The Dragons said before the game they would prefer to let their rugby do the talking. They did. So loudly it echoed.
Sometimes it seems as though the only way the Dragons backline could get any better when they play like this would be if they were made of chocolate.
Al Delamie and Kris Greene were absent, on holiday in Miami, after winning a competition.
So the host club had to make do with Andy Russell and Ross Samson filling the breach instead. Hard times.
Russell scored the final try to punctuate the triumph, after Imad Reyal, Richie Leyden, Crombie and Dan Bell had earlier crossed for scores.
The fact the Hurricanes were down to 14 men by the end after Harry Woods was red-carded for dropping his shoulder onto Reyal, was merely an ugly side issue.
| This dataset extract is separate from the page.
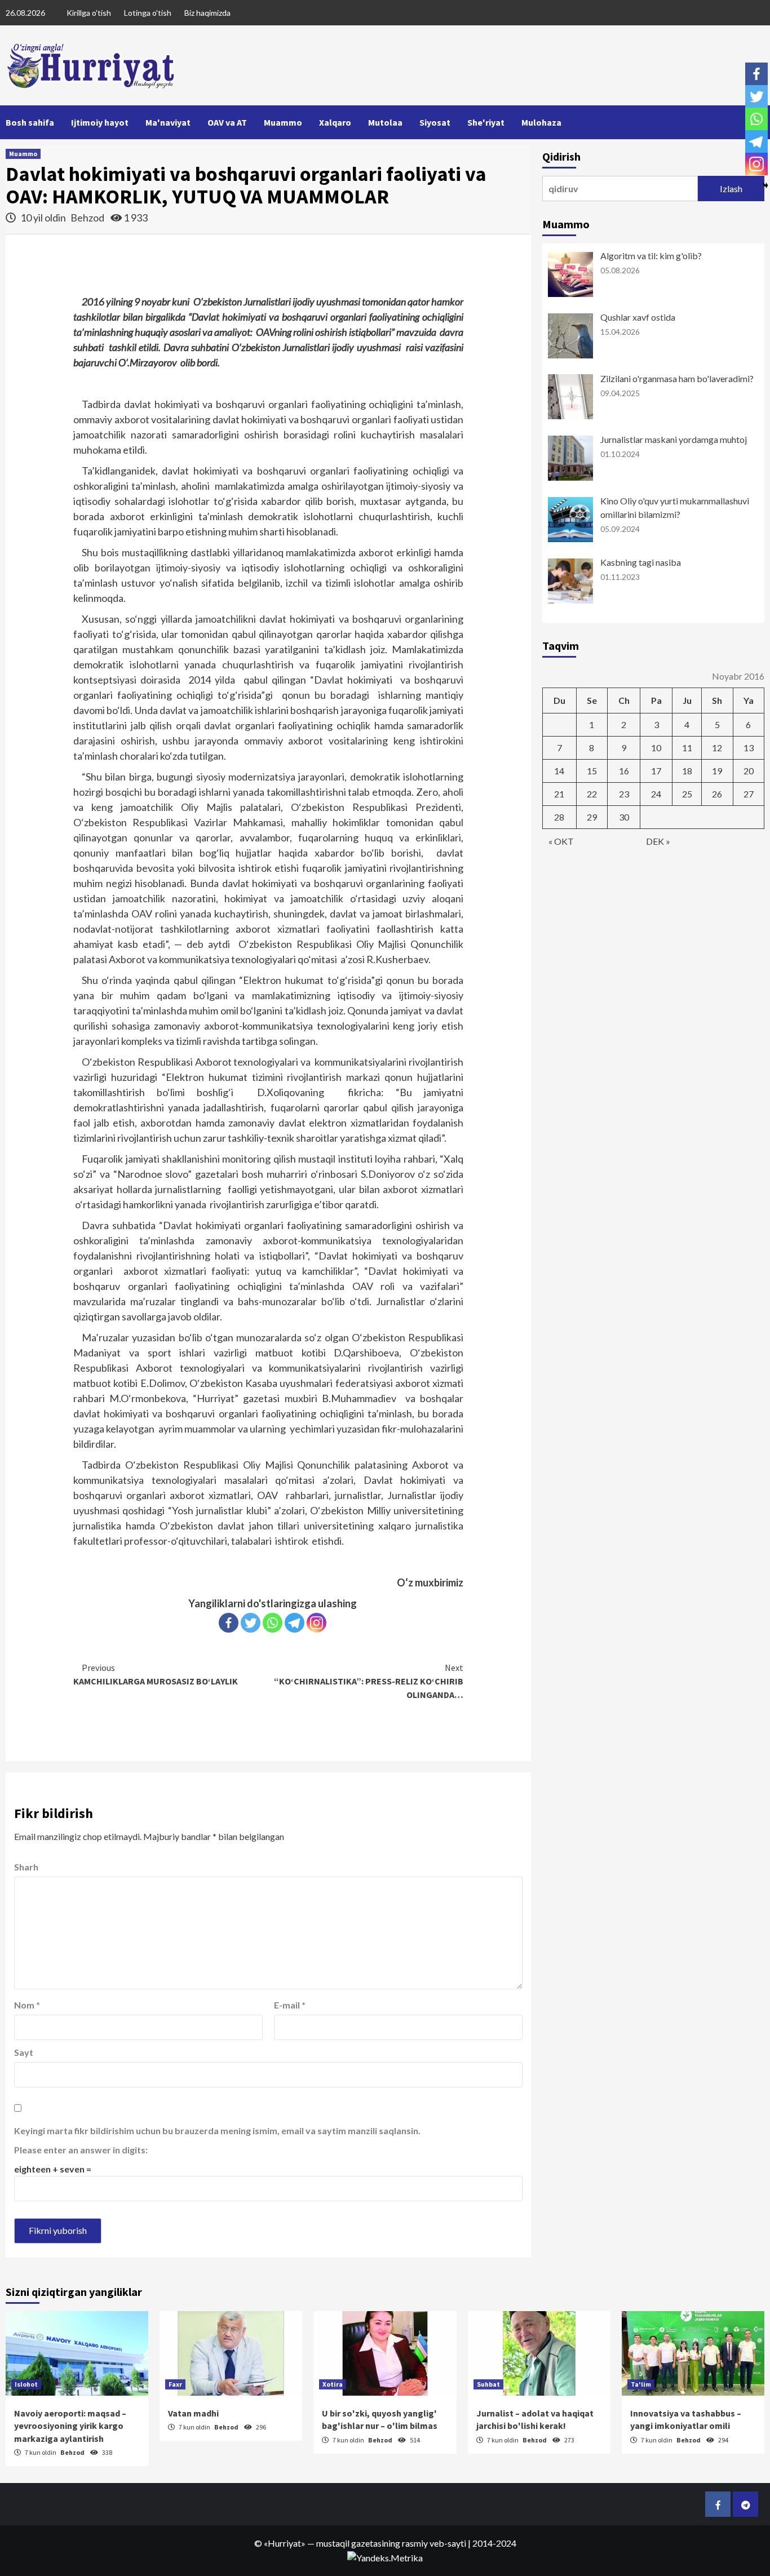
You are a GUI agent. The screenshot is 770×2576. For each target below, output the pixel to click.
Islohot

When a variety of players headed from the away dressing room dressed to the nines as they went to catch the end of a wedding reception of a club colleague, they also wore glum faces.
“The better team won and the Dragons wanted it more, right from the very start,” said Guy Potter, the captain of the defeated side.
“Everyone said in the build-up to the match that whoever won in the tight would come away with the victory, and the score line reflects how the forwards battle was won.
“We were standoffish, complacent, and credit to the Dragons, they played very well. When they moved it wide, they did it quickly and with great efficiency.”